◆ What is required
Please quote exactly the opening lines of the data, from the first line to the one where "Given: Click the 11:26 start time marker" appears.

Records contained in a dataset
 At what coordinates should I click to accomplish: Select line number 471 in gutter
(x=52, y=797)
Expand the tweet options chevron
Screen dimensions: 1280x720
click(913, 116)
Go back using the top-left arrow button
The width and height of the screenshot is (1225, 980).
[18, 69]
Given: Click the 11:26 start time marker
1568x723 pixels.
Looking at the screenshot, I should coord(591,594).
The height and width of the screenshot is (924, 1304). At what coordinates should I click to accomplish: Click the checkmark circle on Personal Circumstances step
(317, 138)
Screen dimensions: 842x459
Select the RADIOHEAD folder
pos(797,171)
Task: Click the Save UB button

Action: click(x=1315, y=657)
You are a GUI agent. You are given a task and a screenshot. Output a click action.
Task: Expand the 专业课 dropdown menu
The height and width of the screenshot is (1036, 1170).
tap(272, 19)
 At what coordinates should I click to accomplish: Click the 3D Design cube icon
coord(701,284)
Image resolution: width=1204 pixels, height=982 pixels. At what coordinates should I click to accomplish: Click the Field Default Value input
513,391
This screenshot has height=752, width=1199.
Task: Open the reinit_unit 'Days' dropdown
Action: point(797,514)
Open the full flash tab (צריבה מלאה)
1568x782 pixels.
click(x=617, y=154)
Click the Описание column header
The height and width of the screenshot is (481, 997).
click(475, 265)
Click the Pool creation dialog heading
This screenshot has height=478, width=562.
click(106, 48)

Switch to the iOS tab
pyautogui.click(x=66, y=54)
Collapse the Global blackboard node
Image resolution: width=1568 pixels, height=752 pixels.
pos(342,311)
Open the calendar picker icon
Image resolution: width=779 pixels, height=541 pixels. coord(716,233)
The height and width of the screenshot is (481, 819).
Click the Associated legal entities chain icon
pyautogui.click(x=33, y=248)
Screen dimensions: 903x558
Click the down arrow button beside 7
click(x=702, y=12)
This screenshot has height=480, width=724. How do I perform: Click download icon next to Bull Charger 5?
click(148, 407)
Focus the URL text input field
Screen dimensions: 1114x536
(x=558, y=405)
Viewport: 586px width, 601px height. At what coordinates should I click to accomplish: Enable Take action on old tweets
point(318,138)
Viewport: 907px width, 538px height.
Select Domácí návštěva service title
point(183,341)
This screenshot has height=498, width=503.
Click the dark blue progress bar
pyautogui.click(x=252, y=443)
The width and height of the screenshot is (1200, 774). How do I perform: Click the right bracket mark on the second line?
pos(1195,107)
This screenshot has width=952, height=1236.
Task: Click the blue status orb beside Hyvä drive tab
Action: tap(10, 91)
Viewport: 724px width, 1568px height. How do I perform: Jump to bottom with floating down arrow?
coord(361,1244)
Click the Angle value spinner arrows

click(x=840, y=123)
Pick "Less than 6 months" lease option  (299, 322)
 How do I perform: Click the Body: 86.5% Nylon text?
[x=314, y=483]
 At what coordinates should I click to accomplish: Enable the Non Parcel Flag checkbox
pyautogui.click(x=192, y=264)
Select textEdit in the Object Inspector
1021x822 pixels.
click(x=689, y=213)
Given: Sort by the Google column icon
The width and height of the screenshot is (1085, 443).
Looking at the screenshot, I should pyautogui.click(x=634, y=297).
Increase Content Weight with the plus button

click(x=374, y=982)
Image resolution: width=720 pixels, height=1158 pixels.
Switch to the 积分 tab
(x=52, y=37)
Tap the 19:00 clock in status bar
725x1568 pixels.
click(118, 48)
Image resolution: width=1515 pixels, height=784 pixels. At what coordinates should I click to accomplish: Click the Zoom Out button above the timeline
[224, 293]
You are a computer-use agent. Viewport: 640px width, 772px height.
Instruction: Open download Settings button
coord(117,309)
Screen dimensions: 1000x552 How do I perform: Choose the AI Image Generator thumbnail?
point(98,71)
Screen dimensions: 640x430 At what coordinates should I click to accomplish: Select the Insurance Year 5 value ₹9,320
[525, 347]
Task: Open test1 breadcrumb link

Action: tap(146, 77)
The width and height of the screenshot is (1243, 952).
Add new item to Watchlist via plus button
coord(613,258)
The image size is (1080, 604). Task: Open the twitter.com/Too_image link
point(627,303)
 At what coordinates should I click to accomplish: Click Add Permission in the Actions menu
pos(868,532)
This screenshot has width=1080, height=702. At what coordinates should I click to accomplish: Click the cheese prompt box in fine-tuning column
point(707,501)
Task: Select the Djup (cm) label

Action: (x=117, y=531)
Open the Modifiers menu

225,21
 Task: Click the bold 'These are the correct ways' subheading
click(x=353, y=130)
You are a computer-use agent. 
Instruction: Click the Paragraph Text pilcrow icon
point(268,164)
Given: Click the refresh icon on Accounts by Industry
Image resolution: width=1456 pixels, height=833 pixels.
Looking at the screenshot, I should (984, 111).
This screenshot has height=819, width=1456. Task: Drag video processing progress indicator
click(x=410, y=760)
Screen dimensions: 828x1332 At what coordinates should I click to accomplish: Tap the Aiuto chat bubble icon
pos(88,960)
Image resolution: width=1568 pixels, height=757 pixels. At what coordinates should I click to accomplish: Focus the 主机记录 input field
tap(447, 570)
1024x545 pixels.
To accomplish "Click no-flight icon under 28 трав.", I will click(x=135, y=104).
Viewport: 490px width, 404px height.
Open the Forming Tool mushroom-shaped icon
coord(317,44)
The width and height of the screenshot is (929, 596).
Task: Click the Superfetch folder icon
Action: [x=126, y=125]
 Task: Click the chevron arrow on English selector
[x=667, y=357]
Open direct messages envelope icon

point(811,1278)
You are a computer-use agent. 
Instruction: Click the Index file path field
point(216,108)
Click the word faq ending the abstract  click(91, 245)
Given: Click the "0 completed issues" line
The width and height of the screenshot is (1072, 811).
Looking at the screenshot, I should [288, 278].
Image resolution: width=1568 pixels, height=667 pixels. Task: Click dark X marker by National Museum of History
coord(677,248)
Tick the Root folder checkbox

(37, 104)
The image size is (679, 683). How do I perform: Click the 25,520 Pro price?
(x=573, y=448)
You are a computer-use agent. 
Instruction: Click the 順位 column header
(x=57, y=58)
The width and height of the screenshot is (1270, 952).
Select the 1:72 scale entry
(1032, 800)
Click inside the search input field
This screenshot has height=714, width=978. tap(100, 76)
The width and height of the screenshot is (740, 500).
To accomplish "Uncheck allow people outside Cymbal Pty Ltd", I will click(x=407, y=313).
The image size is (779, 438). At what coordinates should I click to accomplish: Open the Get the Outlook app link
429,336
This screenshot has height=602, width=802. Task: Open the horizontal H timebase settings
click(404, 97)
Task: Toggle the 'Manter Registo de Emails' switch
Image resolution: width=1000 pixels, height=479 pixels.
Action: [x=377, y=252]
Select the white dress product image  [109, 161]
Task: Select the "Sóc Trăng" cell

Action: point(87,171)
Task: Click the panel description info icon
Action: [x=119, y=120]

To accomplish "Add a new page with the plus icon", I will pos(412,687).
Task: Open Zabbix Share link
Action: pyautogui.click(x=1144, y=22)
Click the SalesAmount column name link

◆ The answer
 At what coordinates should I click to accomplish: Select line number 471 in gutter
(x=52, y=797)
Expand the tweet options chevron
Screen dimensions: 1280x720
click(913, 116)
Go back using the top-left arrow button
The width and height of the screenshot is (1225, 980).
[18, 69]
Given: Click the 11:26 start time marker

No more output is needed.